Introduction

An Application Load Balancer (ALB) is a type of load balancer provided by AWS that functions at the application layer i.e. Layer 7 of the OSI model. ALBs are used to route traffic based on the content of the request to the appropriate target group.

In this article, we will look at the best practices to secure your Application Load Balancer.

Use HTTPS Listener

Only forward HTTPS traffic to your target group. Enable HTTP to HTTPS redirect for your ALB so that you can continue serving HTTP traffic securely.

Use Amazon Certificate Manager (ACM)

ACM should be used to provision and manage SSL certificates. ACM integrates directly with AWS ALB and also manages the auto-rotation of these certificates.
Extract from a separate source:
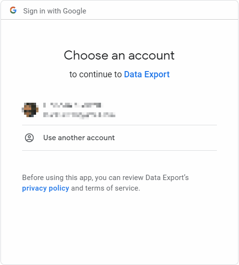
Task: Click the word 'Choose' in the heading
Action: coord(86,55)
ACM greatly reduces the management overhead associated with SSL certificates. Another reason to use ACM is that it is free.
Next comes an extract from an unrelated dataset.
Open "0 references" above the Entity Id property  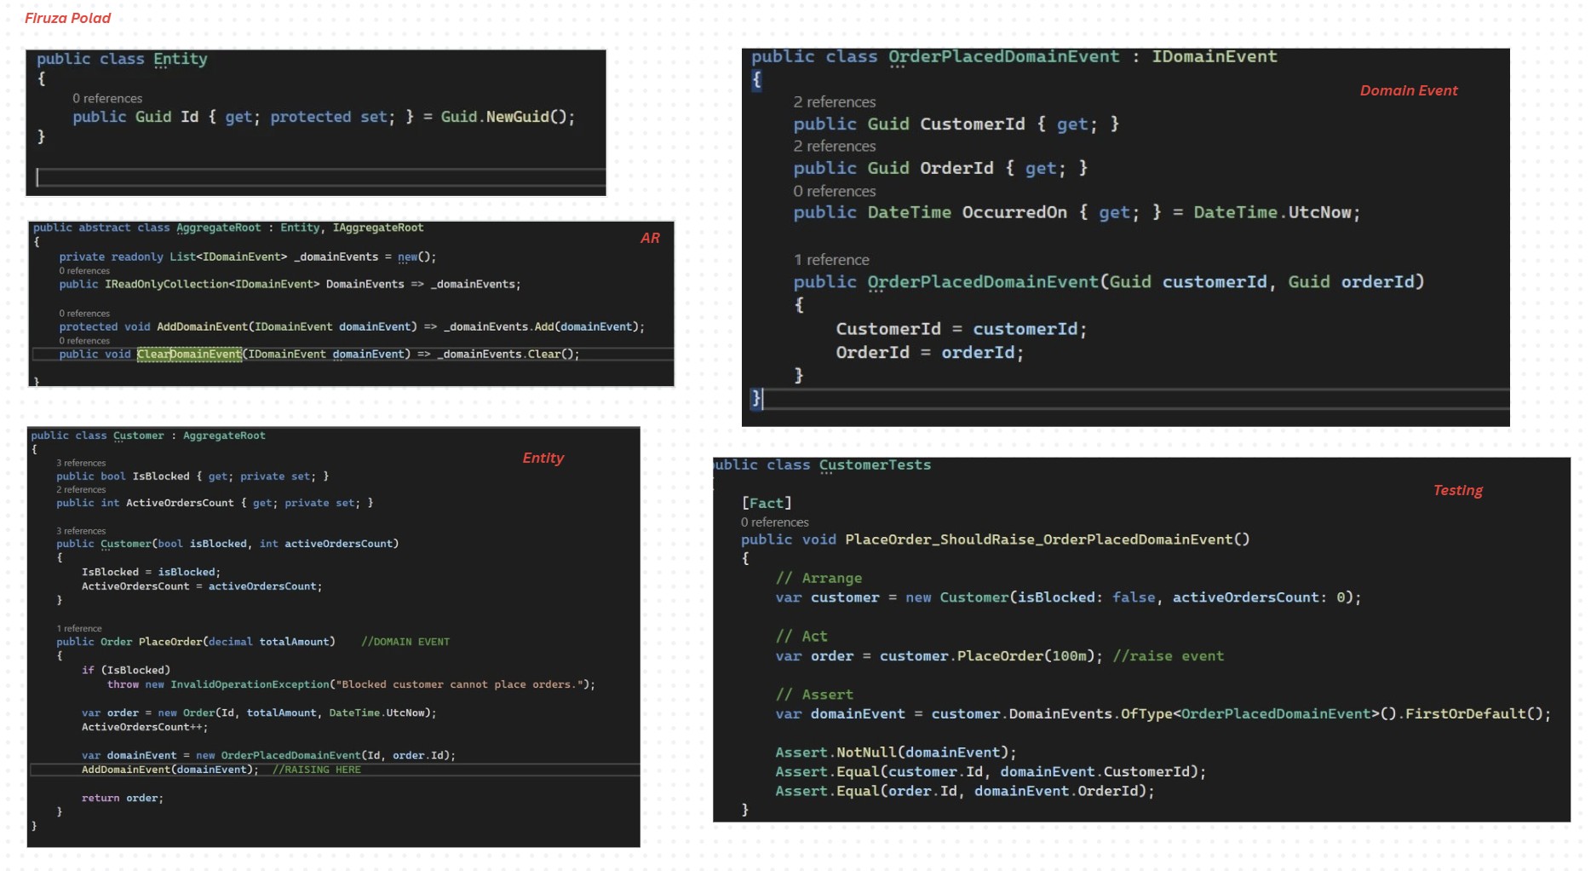tap(107, 98)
Separate ALB & Target Group

Run your internet-facing ALB in a public subnet and your application servers (target group) in a private subnet. Security groups should be used to enable connectivity between the load balancer and the servers. E.g. Your target group’s security group should allow inbound traffic from the load balancer.
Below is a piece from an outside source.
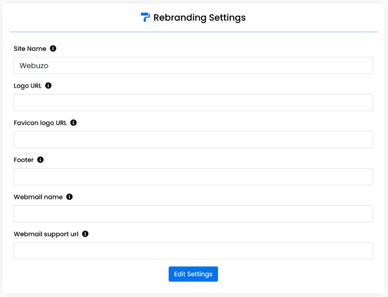Click the Site Name field label text
The width and height of the screenshot is (388, 297).
click(30, 49)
The primary reason to keep your application servers in a private subnet is to prevent any unintended access to your application servers.

Integrate AWS Web Access Firewall (WAF)

AWS WAF integrates with ALB and can be used to protect your application against attacks like DDoS, SQL injection, cross-site scripting, etc. Any malicious requests are blocked at the load balancer itself and thus preventing these requests from reaching your application.

Access Logs

Enable Access Logs for your ALB. Access logs capture detailed information about requests received by the load balancer that help in debugging later.